Abstract & Commentary
Synopsis: The static temporal pattern of overall survival in EMS-treated out-of-hospital cardiac arrest is the result of a balance between improved EMS services and several patient factors associated with decreased probability of survival.
Source: Rea TD, et al. Circulation. 2003;107:2780-2785.
Rea and colleagues report a longitudinal survey of cardiac arrests in King County, Wash, (excluding the city of Seattle) from 1977 to 2001. The year 1977 was the year in which paramedic services were introduced in this area. The study area has a 2-tiered emergency medical services (EMS) response system. Fire engines and/or basic life support (BLS) units staffed by regular fireman provide the first tier. Paramedic-staffed advanced life support (ALS) units provide the second tier. BLS defibrillation was introduced in the late 1970s and became operational throughout the county by 1986. A program of dispatcher-assisted telephone bystander cardiopulmonary resuscitation (CPR) was initiated in 1982.
During the entire study period, the EMS treated 12,591 persons with out-of-hospital cardiac arrests. Of these, 4775 persons had witnessed ventricular fibrillation caused by heart disease. The average age, the intervals for BLS and ALS response, and the proportions who were women, were treated with citizen CPR, were defibrillated by BLS, and had arrested before EMS arrival all increased over time. The average defibrillation response interval and the proportions who were witnessed and who presented in ventricular fibrillation decreased over the study period. There was a decrease in the proportion of patients with cardiac arrest in private residences and an increase in the proportion of cardiac arrests in either nursing homes or nonhospital medical facilities. Several factors were associated with the probability of survival. For the group of patients with witnessed ventricular fibrillation, increasing age, arrest before EMS arrival, and longer intervals for BLS, ALS, and defibrillation were all associated with decreased survival. Location of the arrest in a public place and bystander CPR were associated with improved survival. When patients with all rhythms at time of cardiac arrest were analyzed, female gender, arrest in a nursing home, and arrest before arrival were strongly associated with a poor outcome. Survival was improved for a witnessed arrest, for an arrest in a public place, and when the presenting rhythm was ventricular fibrillation. Rea et al constructed several models that adjusted for changes in the overall EMS system and in the clinical characteristics such as age, gender, and location that were independent of the EMS system. Overall survival for witnessed ventricular fibrillation improved somewhat from 1977 to 1981 to 34.4% in 1986-1989 but since then has remained relatively flat. For all cardiac arrests, the crude survival rate has actually decreased. Between 1977 and 1981, 17.5% of cardiac arrest victims survived, but during the period of 1998 to 2001 survival was only 15.7%. The decrease in survival was accounted for by changes in age, gender, witness status, the presenting rhythm, and the frequency of arrest before EMS arrival.

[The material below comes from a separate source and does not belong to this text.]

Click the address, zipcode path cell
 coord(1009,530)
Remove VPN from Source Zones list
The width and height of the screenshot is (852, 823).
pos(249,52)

Rea et al conclude that the static temporal pattern of overall survival in EMS-treated out-of-hospital cardiac arrest is the result of a balance between improved EMS services and several patient factors associated with decreased probability of survival. The latter factors are beyond EMS control and may represent overall population trends. Although improvements in EMS services through more widespread availability of public access defibrillation, changes in CPR, and communication may enhance survival in selected individuals, the overall mortality may change little.
Comment by John DiMarco, MD, PhD
This longitudinal study from a region with perhaps the best emergency medical system in the country adds important data. As treatments for coronary artery disease and heart failure have improved, those suffering an out-of-hospital cardiac arrest are likely to be older, of female gender, and in a nursing home or nonhospital medical facility. As a result, a larger proportion of cardiac arrest victims are now found to be in rhythms other than ventricular fibrillation. These rhythms, which include asystole and pulseless electrical activity, are associated with a much worse prognosis since they usually cannot be reversed simply by electrical defibrillation. Although in some settings, like casinos and airports, survival to hospital discharge is excellent, these patients do not typify the average cardiac arrest victim.
The changes in the demographics of sudden cardiac death demonstrates the triumph of cardiovascular medicine in that we can now delay or postpone progression of cardiovascular disease. However, this raises new problems as the typical cardiac arrest victim is now older and more likely to have severe underlying cardiac and noncardiac disease. Devoting increased resources to try to improve survival further in locales like Kings County, Wash, where mature EMS systems are already in place, may not prove cost-effective. Rather, low-cost innovations that can target improving outcome in the decreasing number of highly salvageable patients seem most promising.
Dr. DiMarco, Professor of Medicine, Division of Cardiology, University of Virginia, Charlottesville, is on the Editorial Board of Clinical Cardiology Alert.